*Dataset records*
•••

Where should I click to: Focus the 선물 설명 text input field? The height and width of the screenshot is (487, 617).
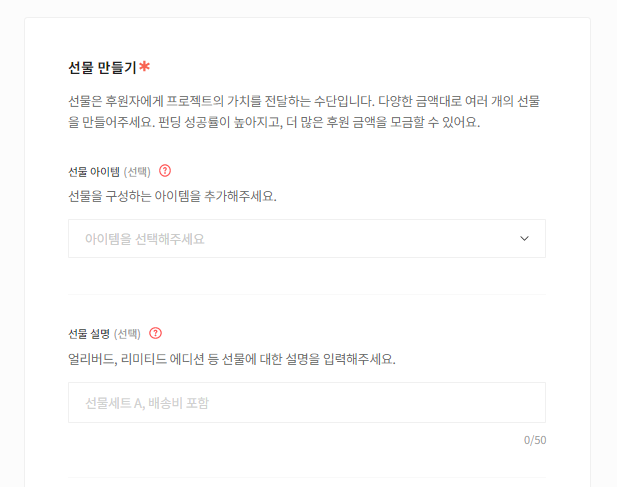pos(306,402)
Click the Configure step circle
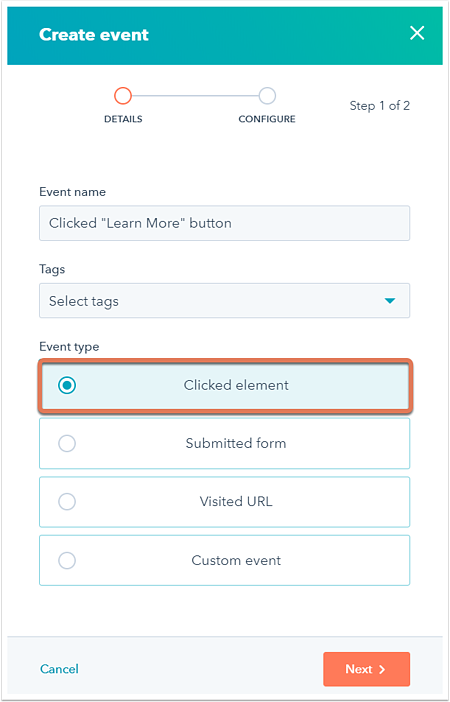Screen dimensions: 450x702 (x=267, y=96)
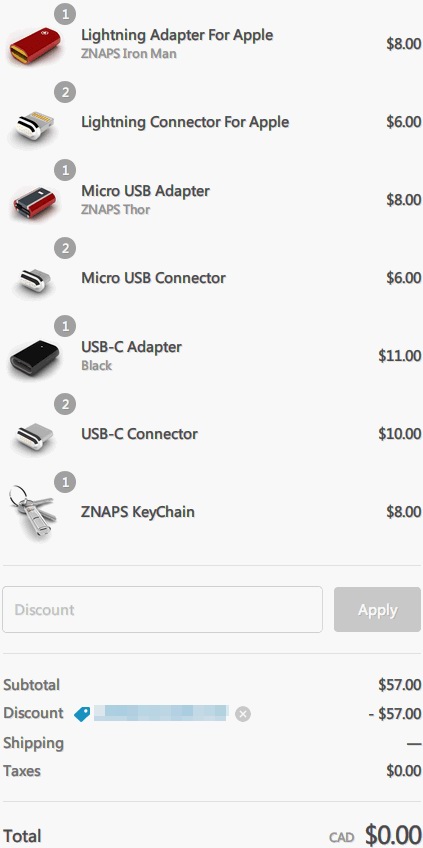The image size is (423, 848).
Task: Click the Lightning Connector For Apple thumbnail
Action: [35, 125]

•••

*Aim of the exercise*
Please set down the lines above word for word and leave out the pictures.

*Solution*
Where should I click to: Focus the 선물 설명 text input field? The height and width of the screenshot is (487, 617).
pos(306,402)
Click the Configure step circle
Screen dimensions: 450x702 (x=267, y=96)
The image size is (423, 848).
Task: Click the Lightning Connector For Apple thumbnail
Action: [35, 125]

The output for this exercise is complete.